As Korean beauty continues its skincare reign, one of its hottest subsets—fermented beauty—is making a major impact. A nod to Korea’s history of fermented food products, more and more fermented ingredients, including fruits, plants, herbs, and yeast, are appearing in masks, serums, and lotions.

“Fermentation is a process of complex organic compounds breaking down into simple organic compounds through the chemical reaction of enzymes such as lactobacillus,” says Nathalie Paiva, director of marketing and public relations for Korean skincare company AmorePacific. “Historically, fermentation was widely used to make food products such as alcohol, kimchi, or yogurt.” Now, that process is being adopted in skincare formulations and is providing impressive results. Fermented extracts within skincare products have many benefits, including calming and brightening the skin, as well as providing enhanced antioxidant and anti-inflammatory properties—plus, the skin readily absorbs them. Traditional cosmetic processes utilize high temperatures to blend ingredients and actives, whereas fermented skincare is processed slowly in an oxygen-free environment where bad bacteria and toxins are unable to survive.

AmorePacific research and development applied traditional food fermentation processes to green tea to create Bright-T Ferment, which inhibits melanin and activates genes for anti-aging effects, according to Paiva. TonyMoly, another Korean beauty brand, introduced its Timeless Ferment Snail skincare line to much acclaim. “Because the original snail line was an immediate hit, we searched for ways to provide customers with an even more effective way to receive all of the snail mucin’s benefits,” says Michelle Kim, vice president of marketing at Shine 32, which distributes TonyMoly products in the U.S. “The fermentation process yields a smaller molecular structure of the ingredients, allowing for better penetration to the skin and a boost in results.”

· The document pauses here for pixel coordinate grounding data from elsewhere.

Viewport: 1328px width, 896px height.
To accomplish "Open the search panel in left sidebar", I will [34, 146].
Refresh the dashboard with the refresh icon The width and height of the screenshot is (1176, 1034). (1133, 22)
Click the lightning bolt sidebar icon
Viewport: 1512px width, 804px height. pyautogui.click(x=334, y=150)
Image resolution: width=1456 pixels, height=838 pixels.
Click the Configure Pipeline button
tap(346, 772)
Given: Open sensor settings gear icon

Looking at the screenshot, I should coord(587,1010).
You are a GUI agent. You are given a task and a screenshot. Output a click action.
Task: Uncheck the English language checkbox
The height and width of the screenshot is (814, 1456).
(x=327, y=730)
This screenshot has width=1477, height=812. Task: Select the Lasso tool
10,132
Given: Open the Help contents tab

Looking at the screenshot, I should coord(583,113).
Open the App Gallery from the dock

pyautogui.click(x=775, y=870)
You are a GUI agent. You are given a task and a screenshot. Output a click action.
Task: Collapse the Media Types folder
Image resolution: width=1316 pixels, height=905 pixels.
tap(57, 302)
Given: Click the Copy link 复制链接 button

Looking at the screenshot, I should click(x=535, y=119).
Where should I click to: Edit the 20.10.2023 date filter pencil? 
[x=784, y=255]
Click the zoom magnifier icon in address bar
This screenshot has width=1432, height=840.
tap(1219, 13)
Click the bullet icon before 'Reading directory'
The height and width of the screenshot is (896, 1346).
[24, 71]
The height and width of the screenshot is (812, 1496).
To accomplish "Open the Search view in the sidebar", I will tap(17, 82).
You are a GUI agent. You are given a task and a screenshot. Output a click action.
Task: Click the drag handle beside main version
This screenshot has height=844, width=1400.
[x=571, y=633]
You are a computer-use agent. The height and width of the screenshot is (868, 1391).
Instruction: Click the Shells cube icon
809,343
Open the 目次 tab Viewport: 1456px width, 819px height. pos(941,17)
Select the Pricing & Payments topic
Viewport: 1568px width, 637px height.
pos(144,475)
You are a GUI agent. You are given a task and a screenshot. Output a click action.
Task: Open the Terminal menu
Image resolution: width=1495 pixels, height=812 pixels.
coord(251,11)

A fusion of East and West, Amarte formulations were customized for the U.S. market, as well as broader world markets, by Craig Kraffert, M.D., a practicing dermatologist and president of Amarte U.S., who studied, tested, and perfected the products. Last March, Amarte introduced Silktox, a two-part back-bar treatment featuring silk extract and fermented ginkgo extract, which protects the skin from bacteria and helps maintain its natural pH balance. “Fermented skincare products are uniquely Korean,” says Kraffert. “The harsh climate in Korea has, over the centuries, driven Koreans to be fermenters of various products, including food, beverage, and, as it turns out, skincare. Here in America and abroad, fermented products are trending in both the media and marketplace. Most of our products have naturally fermented ginkgo nut extract within them. The anti-inflammatory and antioxidant benefits of ginkgo nut are well known within the Korean culture. We are seeing a rush to market by several upstart brands promoting the fermented qualities of their formulations.” Established Western brands are also jumping on the bandwagon: ESPA recently introduced two products with yeast bioferment, including Optimal Skin ProMoisturiser and Overnight Hydration Therapy; Murad’s Pore & Line Minimizing Hydrator contains kombucha; Fresh’s Black Tea Instant Perfecting Mask is infused with fermented tea; and Dermalogica’s Breakout Control contains lactobacillus ferment. It’s an ancient practice that is making a major modern impact and shows no signs of stopping.